- Required work
Report how many lines in the records hold the string "heading"; give the number and nothing else.

- Data supplied
════════════════

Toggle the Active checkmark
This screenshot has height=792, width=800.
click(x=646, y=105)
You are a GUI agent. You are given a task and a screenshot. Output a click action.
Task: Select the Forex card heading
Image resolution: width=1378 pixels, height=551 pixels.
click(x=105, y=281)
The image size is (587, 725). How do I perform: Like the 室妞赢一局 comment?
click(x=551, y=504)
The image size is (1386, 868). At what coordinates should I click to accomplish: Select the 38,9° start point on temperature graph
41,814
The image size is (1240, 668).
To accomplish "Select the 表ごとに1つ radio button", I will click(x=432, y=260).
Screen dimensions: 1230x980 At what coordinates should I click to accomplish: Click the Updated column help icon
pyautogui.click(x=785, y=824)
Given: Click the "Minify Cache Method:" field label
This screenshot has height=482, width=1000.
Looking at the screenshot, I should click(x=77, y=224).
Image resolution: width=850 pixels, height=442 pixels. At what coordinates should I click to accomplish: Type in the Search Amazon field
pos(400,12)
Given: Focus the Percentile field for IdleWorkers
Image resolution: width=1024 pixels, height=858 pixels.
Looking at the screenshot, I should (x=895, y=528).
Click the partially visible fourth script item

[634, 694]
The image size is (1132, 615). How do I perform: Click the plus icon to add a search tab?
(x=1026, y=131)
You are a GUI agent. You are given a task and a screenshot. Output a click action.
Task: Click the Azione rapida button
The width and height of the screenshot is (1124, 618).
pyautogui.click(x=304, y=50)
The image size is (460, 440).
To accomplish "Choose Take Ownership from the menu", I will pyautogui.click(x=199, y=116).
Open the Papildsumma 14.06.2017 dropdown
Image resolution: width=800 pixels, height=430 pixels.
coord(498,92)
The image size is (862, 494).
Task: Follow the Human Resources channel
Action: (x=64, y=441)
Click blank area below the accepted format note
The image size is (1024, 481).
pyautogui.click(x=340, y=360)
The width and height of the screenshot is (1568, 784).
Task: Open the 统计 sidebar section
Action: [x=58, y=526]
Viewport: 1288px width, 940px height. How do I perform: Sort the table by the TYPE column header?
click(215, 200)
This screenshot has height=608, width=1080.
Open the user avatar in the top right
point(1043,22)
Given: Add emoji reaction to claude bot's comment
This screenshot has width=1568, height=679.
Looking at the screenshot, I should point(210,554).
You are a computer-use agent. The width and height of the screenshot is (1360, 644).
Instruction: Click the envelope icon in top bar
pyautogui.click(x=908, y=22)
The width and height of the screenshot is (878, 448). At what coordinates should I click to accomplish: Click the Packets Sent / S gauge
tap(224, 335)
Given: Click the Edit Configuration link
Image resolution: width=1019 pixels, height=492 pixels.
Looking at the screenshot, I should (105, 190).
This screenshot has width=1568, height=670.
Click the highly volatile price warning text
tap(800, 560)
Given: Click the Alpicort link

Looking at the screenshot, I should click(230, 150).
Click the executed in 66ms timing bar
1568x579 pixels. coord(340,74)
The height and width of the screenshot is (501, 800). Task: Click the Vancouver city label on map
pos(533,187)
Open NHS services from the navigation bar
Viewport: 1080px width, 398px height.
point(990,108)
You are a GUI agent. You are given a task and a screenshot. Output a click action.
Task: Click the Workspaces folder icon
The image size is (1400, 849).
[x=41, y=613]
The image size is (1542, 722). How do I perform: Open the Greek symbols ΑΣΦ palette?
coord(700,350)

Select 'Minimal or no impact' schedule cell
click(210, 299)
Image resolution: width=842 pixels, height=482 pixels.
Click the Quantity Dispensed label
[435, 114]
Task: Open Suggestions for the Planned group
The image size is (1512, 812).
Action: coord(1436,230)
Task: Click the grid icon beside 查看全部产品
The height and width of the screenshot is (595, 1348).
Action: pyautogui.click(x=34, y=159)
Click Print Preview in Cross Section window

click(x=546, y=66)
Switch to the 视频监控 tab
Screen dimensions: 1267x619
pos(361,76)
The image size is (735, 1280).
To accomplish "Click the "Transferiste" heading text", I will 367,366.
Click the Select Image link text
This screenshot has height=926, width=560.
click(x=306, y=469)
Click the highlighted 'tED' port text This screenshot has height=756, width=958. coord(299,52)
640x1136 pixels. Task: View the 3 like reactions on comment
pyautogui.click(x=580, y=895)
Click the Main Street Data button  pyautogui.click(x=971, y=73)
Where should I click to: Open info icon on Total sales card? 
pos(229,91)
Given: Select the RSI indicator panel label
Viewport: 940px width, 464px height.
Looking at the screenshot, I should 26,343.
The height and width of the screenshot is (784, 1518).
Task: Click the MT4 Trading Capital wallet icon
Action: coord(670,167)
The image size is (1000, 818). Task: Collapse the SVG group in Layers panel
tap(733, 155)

════════════════

- Solution for this problem
2